UN Secretary-General Ban Ki-moon and Danish Queen Margrethe II jointly inaugurated the new UN city.
Some 1,500 guests including Danish Prime Minister Helle Thorning-Schmidt, Danish Foreign Minister Villy Sovndal, Danish Development Minister Christian Friis Bach and Copenhagen Lord Mayor Frank Jensen attended the opening ceremony.
"UN City will house around 1,200 personnel from eight UN organizations providing support to crucial humanitarian, peace building and development operations around the world,"said Ban at the opening ceremony.
In 1957, World Health Organization (WHO) moved its regional office for Europe to Copenhagen. Since then, several other UN organizations such as United Nations Environment Programme(UNEP), United Nations Development Programme (UNDP), United Nations Children's Fund(UNICEF) have followed this step.
These organizations were located at three different addresses in Copenhagen. Copenhagen now hosts the world's 6th largest UN City with around 1,200 staff employed in eight UN organizations.
"Bringing so many UN organizations together in one location allows for shared logistics, administration, networking and collegiality -- enhancing cooperation and ability to 'Deliver as One'," Ban said.
Designed by Danish architect firm 3XN, the new UN city is located in harbor area of Nordhavn district in Copenhagen with 45,000 square metres in size.

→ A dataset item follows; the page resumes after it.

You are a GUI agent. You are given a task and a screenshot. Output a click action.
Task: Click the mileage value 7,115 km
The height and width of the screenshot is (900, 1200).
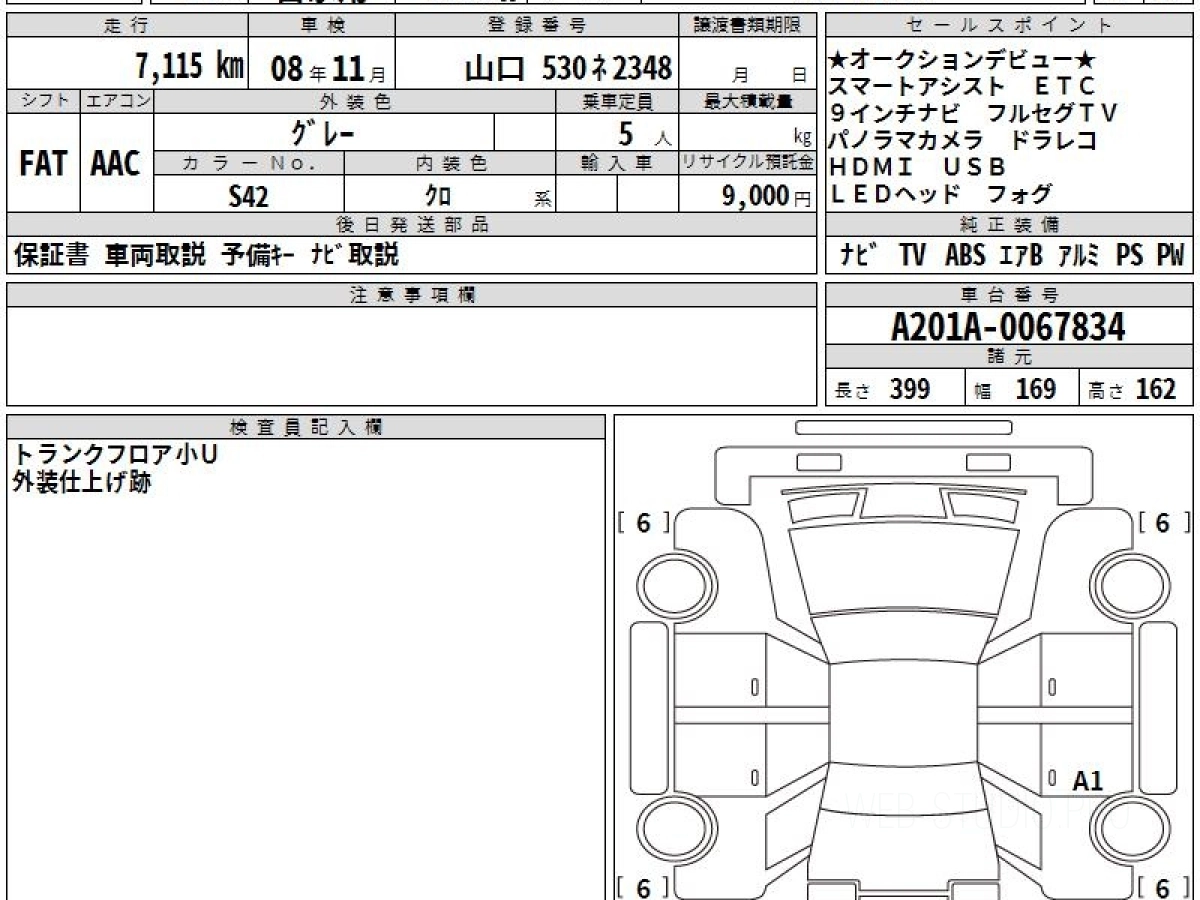pyautogui.click(x=189, y=68)
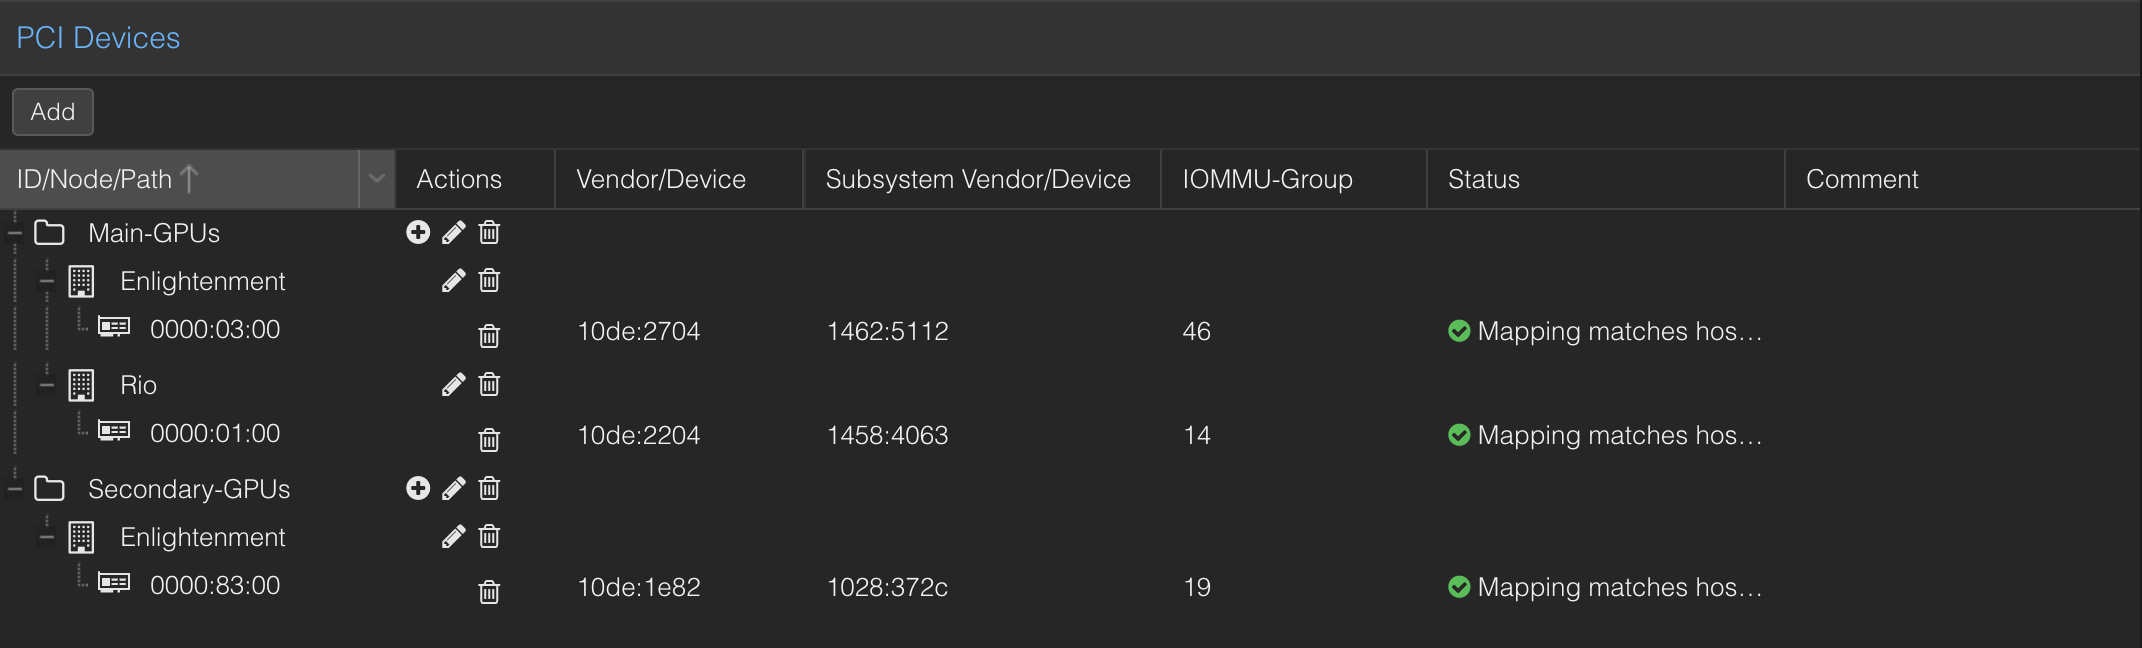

The building, which won the 2012 EU Commission's Green Building Award, has a strong environmental profile and is expected to use less than 50 kilowatt hours (kWh) per square metre per year.
More than 1,400 solar panels have been installed on the roof of the building to support the goal of generating renewable energy, while seawater is pumped into in the building's cooling system, almost entirely eliminating the need for electricity to power the cooling cycle.
Furthermore, the building will capture almost 3 million liters of rainwater annually, which is almost enough to flush the toilets without using potable water.
"UN City is an example of how modern, energy-efficient offices can play their part in building the future we want, "Ban said.